> _Consegne_
#1 Indica se ciascuna delle seguenti affermazioni concorda con l'articolo, rispondendo sì o no e riportando tra virgolette le parole decisive dell'articolo.
(a) Scrivere la Lettera del Lunedì in questa settimana è sembrato fuori luogo perché il lunedì cadeva a Natale.
(b) Il lavoro di chi scrive riguarda il commercio e la vendita.
(c) La Lettera di oggi comprende anche quella che sarebbe stata recapitata il giorno dopo.
#2 Ricopia fedelmente il passo dell'articolo che va da "Mi sembrava fuori" a "definirsi come ‘scuola’.".

> _Articolo_

Eccoci qui. In quel tempo sospeso tra il Natale e Capodanno, che ho imparato ad apprezzare sempre più con il progredire dell’età e (perciò) con l’essermi cucita addosso un lavoro - quello della formazione e della ricerca - che permette di affrancarmi da feste comandate e rentrées standardizzate. Al contempo, la frequentazione di aule e consigli di classe mi rimane a verificare la discesa nel particolare di ciò che un pensiero tocca solo nel generale.
Più prosaicamente - e meno filosoficamente! - quel tempo sospeso è anche quello della taverna con il camino acceso, dei libri regalati dall’amica che ti conosce come la sua tasca, delle cene a mandarini e brodo (vero, per una volta!)
Mi sembrava fuori luogo e francamente davvero pretenzioso scrivere la Lettera del Lunedì, questa settimana, considerando che lunedì era il giorno di Natale… Ed anche quella del Martedì si è lentamente stiracchiata fino ad oggi, come puoi osservare. Ho inoltre deciso che questa Lettera di oggi inglobi in sé quella che ti sarebbe stata recapitata domani; questo, per rendere ragione di un’atmosfera lenta (anche nelle tue letture, immagino) e della sovrapposizione tra formare e orientare, che sono un po’ le due anime di ciò che, nella mia mente, va a definirsi come ‘scuola’.

> _Dati raccolti_

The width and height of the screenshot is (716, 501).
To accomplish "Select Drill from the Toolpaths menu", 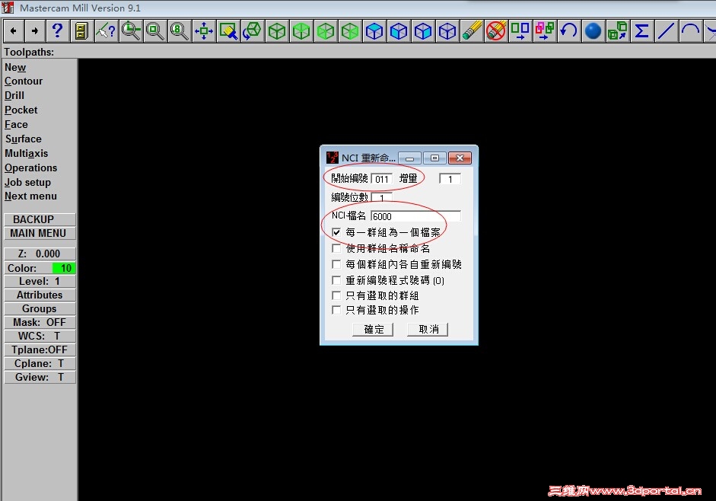I will pyautogui.click(x=13, y=95).
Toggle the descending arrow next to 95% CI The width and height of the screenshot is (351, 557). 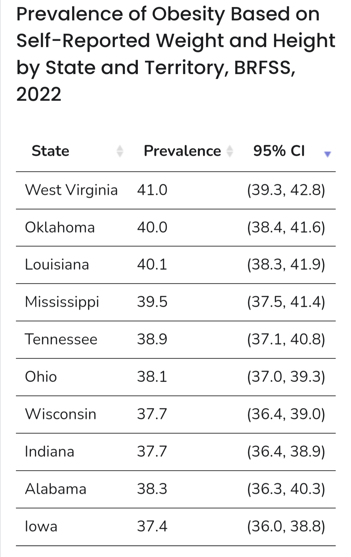click(x=327, y=154)
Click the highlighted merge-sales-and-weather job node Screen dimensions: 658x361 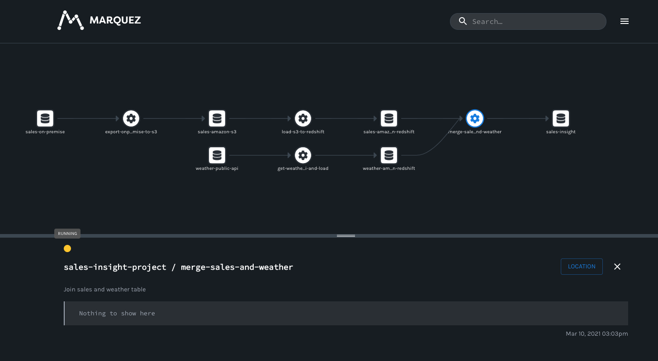(x=474, y=118)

> _Soluzioni_
#1
(a) Sì: «Mi sembrava fuori luogo e francamente davvero pretenzioso scrivere la Lettera del Lunedì, questa settimana, considerando che lunedì era il giorno di Natale»
(b) No: «un lavoro - quello della formazione e della ricerca»
(c) Sì: «questa Lettera di oggi inglobi in sé quella che ti sarebbe stata recapitata domani»

#2
Mi sembrava fuori luogo e francamente davvero pretenzioso scrivere la Lettera del Lunedì, questa settimana, considerando che lunedì era il giorno di Natale… Ed anche quella del Martedì si è lentamente stiracchiata fino ad oggi, come puoi osservare. Ho inoltre deciso che questa Lettera di oggi inglobi in sé quella che ti sarebbe stata recapitata domani; questo, per rendere ragione di un’atmosfera lenta (anche nelle tue letture, immagino) e della sovrapposizione tra formare e orientare, che sono un po’ le due anime di ciò che, nella mia mente, va a definirsi come ‘scuola’.